*AIM OF THE EXERCISE:*
Give again, exactly and only, the lines running from the one with "This screenshot has" to the end of the material below; leave out pictures.

Start of DATASET

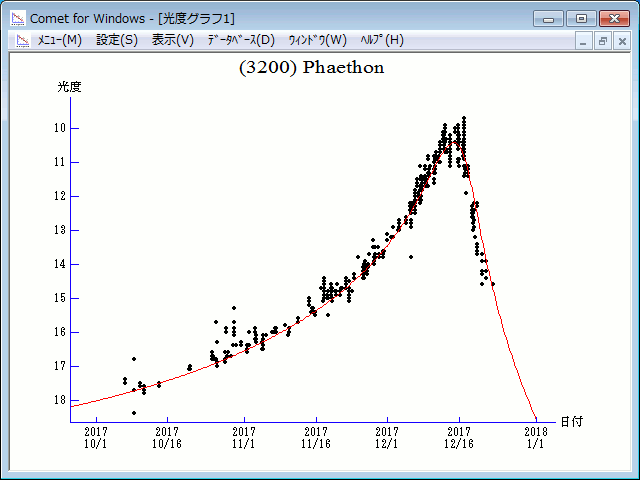Open the 設定(S) settings menu
Viewport: 640px width, 480px height.
coord(117,40)
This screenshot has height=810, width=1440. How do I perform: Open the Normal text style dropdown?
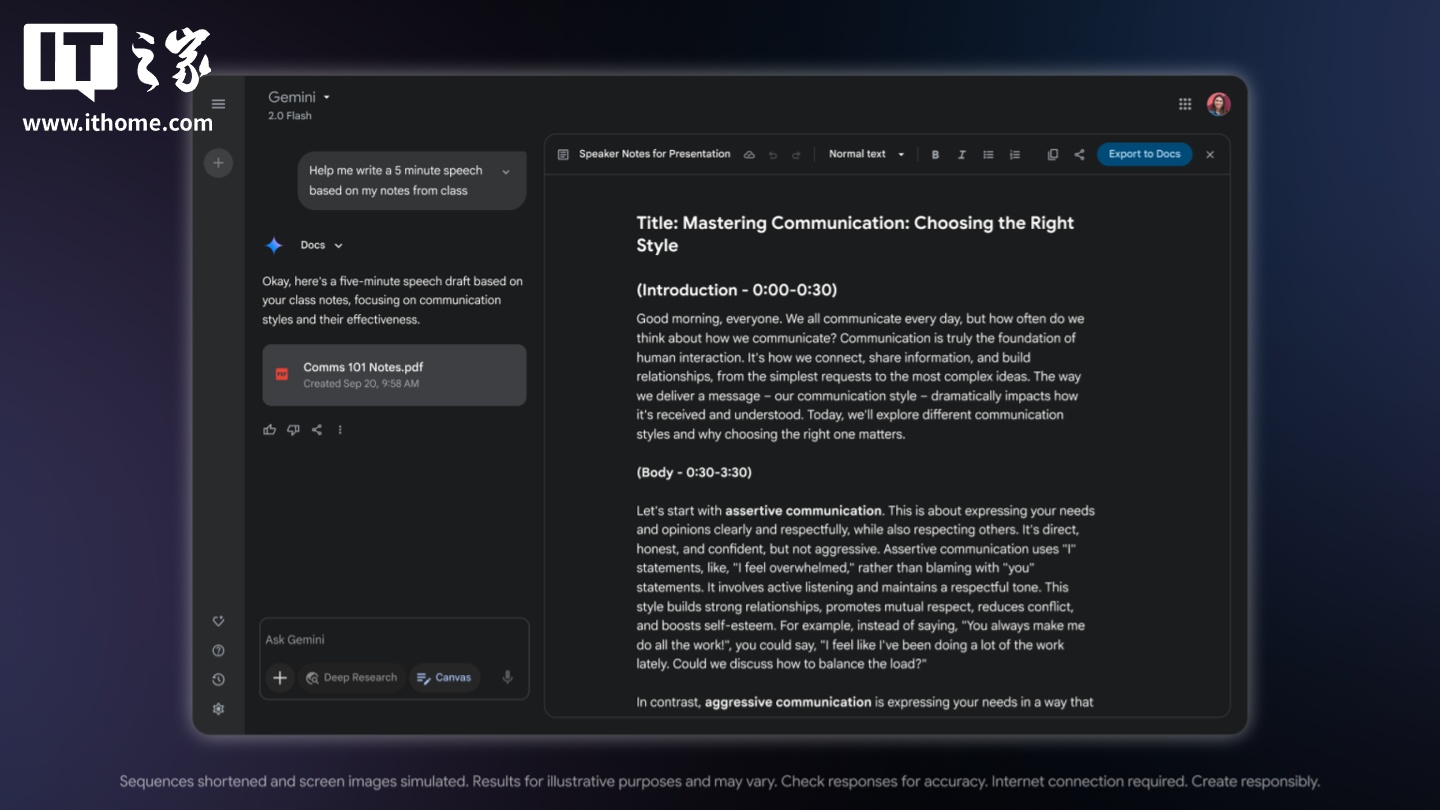tap(864, 154)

End of DATASET

*WRITTEN RESPONSE:*
This screenshot has height=810, width=1440. How do I perform: Open the Normal text style dropdown?
tap(864, 154)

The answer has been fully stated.